═══ Available data
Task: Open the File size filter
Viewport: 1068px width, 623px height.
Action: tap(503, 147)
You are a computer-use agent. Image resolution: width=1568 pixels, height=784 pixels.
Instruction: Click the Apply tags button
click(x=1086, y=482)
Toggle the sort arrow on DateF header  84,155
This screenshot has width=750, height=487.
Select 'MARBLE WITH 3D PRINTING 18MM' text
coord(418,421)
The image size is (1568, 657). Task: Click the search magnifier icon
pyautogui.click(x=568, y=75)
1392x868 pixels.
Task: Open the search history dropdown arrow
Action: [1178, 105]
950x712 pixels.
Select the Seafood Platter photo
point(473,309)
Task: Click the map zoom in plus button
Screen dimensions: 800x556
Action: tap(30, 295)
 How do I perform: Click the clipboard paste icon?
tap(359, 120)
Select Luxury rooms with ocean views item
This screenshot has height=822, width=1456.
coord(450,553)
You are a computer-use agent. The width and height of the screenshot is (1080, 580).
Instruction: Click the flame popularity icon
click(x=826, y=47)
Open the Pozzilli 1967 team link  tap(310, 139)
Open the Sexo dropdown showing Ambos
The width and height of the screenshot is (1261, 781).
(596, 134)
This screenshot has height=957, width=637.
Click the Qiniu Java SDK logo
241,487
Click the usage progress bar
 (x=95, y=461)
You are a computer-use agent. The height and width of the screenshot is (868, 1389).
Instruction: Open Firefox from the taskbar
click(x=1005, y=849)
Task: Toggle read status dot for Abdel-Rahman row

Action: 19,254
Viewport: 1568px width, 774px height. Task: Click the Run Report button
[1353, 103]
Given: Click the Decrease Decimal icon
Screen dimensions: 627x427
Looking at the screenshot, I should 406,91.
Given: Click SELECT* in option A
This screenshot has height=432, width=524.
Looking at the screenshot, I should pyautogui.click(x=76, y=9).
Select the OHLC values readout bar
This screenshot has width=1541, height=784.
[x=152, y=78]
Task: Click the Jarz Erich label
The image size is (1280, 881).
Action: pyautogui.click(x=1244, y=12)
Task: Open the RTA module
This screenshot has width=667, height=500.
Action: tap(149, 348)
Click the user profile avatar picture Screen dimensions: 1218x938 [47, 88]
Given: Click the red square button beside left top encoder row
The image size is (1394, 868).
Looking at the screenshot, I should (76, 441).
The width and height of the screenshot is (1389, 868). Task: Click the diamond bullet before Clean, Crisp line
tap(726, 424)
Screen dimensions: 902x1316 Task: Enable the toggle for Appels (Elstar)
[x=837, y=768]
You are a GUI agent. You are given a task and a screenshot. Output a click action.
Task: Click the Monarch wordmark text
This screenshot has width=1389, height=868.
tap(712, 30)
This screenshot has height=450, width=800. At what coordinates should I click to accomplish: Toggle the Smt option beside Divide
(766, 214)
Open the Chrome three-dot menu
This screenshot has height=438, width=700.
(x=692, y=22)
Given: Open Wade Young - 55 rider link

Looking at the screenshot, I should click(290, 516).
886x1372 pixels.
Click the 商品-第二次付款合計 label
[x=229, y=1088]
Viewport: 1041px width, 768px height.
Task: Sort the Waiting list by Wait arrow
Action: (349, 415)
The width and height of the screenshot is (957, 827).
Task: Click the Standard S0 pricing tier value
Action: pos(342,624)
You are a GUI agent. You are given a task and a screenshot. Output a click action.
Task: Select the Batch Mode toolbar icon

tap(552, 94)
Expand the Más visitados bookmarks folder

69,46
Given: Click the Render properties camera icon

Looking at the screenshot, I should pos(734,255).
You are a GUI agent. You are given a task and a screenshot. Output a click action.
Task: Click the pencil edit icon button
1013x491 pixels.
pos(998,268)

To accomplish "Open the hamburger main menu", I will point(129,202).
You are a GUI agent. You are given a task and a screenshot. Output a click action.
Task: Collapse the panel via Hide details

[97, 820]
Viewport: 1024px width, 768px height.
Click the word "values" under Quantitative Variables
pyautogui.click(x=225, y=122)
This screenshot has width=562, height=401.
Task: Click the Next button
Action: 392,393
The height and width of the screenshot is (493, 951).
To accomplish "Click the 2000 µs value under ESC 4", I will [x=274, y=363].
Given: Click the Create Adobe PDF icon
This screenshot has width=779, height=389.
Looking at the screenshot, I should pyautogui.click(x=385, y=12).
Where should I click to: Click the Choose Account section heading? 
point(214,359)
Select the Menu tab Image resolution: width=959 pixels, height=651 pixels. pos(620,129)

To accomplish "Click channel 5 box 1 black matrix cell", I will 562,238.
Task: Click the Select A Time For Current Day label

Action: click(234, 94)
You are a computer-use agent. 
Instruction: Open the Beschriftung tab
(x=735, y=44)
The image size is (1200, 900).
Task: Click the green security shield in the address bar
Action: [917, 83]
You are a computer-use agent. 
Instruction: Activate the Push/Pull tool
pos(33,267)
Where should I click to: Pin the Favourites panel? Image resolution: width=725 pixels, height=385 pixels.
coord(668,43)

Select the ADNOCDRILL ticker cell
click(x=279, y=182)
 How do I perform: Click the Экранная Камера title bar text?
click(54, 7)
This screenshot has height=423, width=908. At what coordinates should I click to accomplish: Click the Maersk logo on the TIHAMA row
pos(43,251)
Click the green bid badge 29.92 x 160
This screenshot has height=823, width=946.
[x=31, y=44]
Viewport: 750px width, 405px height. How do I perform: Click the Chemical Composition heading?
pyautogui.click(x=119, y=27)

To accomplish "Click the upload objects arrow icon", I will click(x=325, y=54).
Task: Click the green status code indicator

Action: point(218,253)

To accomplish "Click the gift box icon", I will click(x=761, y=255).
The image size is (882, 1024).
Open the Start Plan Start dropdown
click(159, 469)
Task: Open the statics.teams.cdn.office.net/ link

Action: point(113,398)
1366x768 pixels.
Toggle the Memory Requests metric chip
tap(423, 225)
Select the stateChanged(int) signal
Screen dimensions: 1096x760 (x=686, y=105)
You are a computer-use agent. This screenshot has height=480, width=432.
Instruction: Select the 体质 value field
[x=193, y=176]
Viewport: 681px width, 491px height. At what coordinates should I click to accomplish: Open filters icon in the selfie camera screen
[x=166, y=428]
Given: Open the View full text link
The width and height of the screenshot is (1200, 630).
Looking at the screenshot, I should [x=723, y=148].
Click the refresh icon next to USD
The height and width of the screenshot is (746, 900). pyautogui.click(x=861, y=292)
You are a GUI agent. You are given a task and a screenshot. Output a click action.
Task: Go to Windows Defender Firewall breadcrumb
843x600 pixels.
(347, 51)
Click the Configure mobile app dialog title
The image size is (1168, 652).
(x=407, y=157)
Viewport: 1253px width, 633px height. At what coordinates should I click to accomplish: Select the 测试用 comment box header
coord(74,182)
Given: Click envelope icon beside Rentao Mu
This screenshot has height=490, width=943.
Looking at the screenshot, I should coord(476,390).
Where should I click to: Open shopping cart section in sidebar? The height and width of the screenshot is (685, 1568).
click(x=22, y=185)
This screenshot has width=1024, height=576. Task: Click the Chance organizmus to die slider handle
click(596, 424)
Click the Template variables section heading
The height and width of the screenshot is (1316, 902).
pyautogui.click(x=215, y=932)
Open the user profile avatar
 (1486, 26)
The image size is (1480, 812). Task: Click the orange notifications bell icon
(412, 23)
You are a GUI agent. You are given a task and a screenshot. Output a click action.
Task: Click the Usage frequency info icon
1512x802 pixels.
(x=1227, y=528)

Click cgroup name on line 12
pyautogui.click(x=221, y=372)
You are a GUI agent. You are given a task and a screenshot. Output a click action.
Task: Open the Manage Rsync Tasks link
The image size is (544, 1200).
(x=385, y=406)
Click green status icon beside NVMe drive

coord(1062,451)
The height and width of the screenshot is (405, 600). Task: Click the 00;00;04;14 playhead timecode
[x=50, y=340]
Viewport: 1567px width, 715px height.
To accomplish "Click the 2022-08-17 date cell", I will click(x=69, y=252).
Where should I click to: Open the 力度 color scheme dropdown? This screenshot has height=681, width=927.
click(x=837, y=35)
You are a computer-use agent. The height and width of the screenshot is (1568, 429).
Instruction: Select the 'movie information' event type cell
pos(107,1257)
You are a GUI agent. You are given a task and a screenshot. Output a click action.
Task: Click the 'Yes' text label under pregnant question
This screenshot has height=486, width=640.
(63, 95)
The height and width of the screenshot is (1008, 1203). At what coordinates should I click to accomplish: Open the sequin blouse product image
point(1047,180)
══════
* **Work instructions**: Your reply should be nothing but the lines from the one containing "Where should I click to: Open the" through the last line above, copied exactly; please include both ends.

* **Answer space**:
Where should I click to: Open the 力度 color scheme dropdown? This screenshot has height=681, width=927.
click(x=837, y=35)
You are a computer-use agent. The height and width of the screenshot is (1568, 429).
Instruction: Select the 'movie information' event type cell
pos(107,1257)
You are a GUI agent. You are given a task and a screenshot. Output a click action.
Task: Click the 'Yes' text label under pregnant question
This screenshot has height=486, width=640.
(63, 95)
The height and width of the screenshot is (1008, 1203). At what coordinates should I click to accomplish: Open the sequin blouse product image
point(1047,180)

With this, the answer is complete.